Vulnerability data in the autonomous and connected vehicle industry was unveiled by Karamba Security. The company has been attracting internet attacks on automotive electronic control units (ECUs) through its latest solution Karamba ThreatHive. In the last three months alone, Karamba ThreatHive analysis concluded that each of the electronic control units that they had exposed to internet connectivity was subjected to as many as 300,000 attacks per month.
ThreatHive technology operates as a threat intelligence command center. The company deploys honeypots globally to identify and track real-world cyberattacks as they exploit vulnerabilities in ECU’s firmware and infrastructure. By creating shielded replicas of the ECUs, the technology tracks exactly where malware penetrates and what it does, according to the company website.
The technology harnesses real-world hacking attempts to expose and pinpoint ECU vulnerabilities to be fixed before such vulnerabilities are exploited in real cars. According to the data, each of the automotive ECUs exposed by ThreatHive to the internet was attacked on average 300,000 times per month by 3,500 different hackers. Attackers come in different forms and are often bots searching for any ECU vulnerabilities they can expose to gain control of the connected system.

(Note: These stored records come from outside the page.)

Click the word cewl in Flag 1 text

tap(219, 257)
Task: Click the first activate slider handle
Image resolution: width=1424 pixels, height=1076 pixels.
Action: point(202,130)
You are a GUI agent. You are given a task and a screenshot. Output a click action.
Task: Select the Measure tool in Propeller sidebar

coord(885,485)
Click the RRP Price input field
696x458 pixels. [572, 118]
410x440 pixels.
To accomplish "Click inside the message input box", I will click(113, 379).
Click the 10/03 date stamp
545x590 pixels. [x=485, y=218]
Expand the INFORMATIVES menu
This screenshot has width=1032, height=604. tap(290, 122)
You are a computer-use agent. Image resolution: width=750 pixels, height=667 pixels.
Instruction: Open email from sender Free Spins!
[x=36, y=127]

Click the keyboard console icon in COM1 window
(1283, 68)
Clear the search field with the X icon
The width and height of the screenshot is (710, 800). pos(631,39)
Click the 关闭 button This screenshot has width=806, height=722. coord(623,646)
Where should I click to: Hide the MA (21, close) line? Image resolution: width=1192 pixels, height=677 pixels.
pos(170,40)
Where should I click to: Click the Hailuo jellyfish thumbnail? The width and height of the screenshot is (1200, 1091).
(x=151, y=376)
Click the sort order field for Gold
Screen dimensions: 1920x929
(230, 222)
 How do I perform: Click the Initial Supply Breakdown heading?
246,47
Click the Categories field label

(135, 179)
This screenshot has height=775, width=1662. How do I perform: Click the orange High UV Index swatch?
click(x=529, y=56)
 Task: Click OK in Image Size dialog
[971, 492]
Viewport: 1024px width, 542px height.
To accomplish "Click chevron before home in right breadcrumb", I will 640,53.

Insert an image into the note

ThreatHive supplies companies with actionable security data to fix security bugs and logical errors before hackers actually exploit those vulnerabilities in real cars. The data enables them to close security gaps long time before hackers try to infiltrate the vehicle.
According to businesswire.com, data also uncovered that over 11 different types of attacks were attempted since ThreatHive’s inception. Each simulated ECU was targeted by a different mode of attack, aiming to exploit different services in the ECU. Attacks were prevalent across geographies and service providers.